Tuesday, 2 October 2007

Infrastructure as ART

Not that long ago I told an architect that I was working with we were never going to be able to "integrate" the 2ML water tank the engineers were proposing into the landscape and that perhaps we can convince the client to let the The Graffiti Project people turn in into an artwork instead. Today... while flickering for interesting water features, I came across the Valence Water Towers in France designed by Philolaos Tloupas in 1969 and I was ashamed as a designer that I have failed to see the possibility in the form of water towers and tanks. Australian designers can be so quick to label the French conservative and yet we are so far behind them...

Thursday, 30 August 2007

Luna-resonant streetlights


i LOVE this idea by the Civil Twilight Design Collective that street lights can be ephemeral and respond to the the moonlight! this would be perfect for a water front project to highlight the connections to tidal movements and the moon etc... and it saves energy, bonus!

The idea won this year's Metropolis Next Generation ideas competition.

via The Underwire

Wednesday, 22 August 2007

the POOP house

In the Architect's (Andrew Maynard Architecture) words...

"No matter which way you look at it, building a house is never green. It takes vast quantities of materials with high levels of embodied energy and water and it creates a lot of waste. Even houses constructed from recycled materials often have an incredibly high embodied energy to implement. So we at Andrew Maynard Architects asked ourselves "what's the greenest building" and we concluded that the answer was "no building at all". But rather than be nihilistic about it we decided that a house should build itself through a lengthy period of assembling house hold waste. Through adopting similar structural logic employed at Stanford University the Poop house is a water structure that, over time, takes all household bio-waste, including human excrement and food, and slowly constructs the walls and roof. "...more here

Sounds fantastic in principle... but the
‘yuk factor’ is hard to overcome ... a bit like drinking recycled sewage - no scientific or health reason for it not being ok, just yuk.

Sunday, 5 August 2007

Sunday, 17 June 2007

what is normal?

An interesting diagram from the National Climatic Data Centre.

via Beyond the Beyond

Sunday, 10 June 2007

Mixed Greens

An international survey of state-of-the-art sustainable skyscraper design. MIXED GREENS marks the first collaboration between The Skyscraper Museum and The New York Academy of Sciences.
See also Uber-Eco-Towers: The Top Ten Green Skyscrapers
via The Underwire

House Swarming


Designed by Jenna Didier, Oliver Hess and Marcos Lutyens
In the Artist's words

"
Commissioned for the Art Center presentation of “Open House,” this site-specific installation operates both as a complex light pattern that greets visitors and as an environment-sensing device.
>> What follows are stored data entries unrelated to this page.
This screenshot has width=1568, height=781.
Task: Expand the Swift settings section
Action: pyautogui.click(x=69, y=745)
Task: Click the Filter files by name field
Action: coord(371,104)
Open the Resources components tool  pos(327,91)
During the day, the “swarm” of green ambiguous forms, both biomorphic and geometric, accentuates the South Campus’s main entry. At twilight, the swarm comes to life, telling visitors and passersby about the current air quality around the building. Electronic sensors perceive air contaminants – such as tobacco, benzene, carbon monoxide, even perfume – and separately inform the outside and inside swarms, which sets off signals. These signals are interpreted as changes to the natural rhythm that the network has established based on the number and distribution of nodes connected to the cable net. Flashing cells on the exterior faƁade indicate air quality inside the building. Conversely, pulsating effects in the interior entry inform visitors about the outside air quality. The flashing lights become indicators of the environment like dramatic clouds at sunset that forewarnings of storms at night.
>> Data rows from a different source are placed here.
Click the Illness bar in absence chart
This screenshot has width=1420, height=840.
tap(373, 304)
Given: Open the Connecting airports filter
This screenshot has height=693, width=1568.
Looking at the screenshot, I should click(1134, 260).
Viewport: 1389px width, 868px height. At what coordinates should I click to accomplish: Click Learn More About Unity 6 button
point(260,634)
HouseSwarming is an example of how architects and designers are using technology that mimics biological systems. These patterns look like those structures found in nature, such as the patterns made by schools of fish, flocks of birds, and swarms of locusts. Used in the home, this type of sensor-node technology could enable us to extend our nervous system into the environment and alter our sense of boundaries."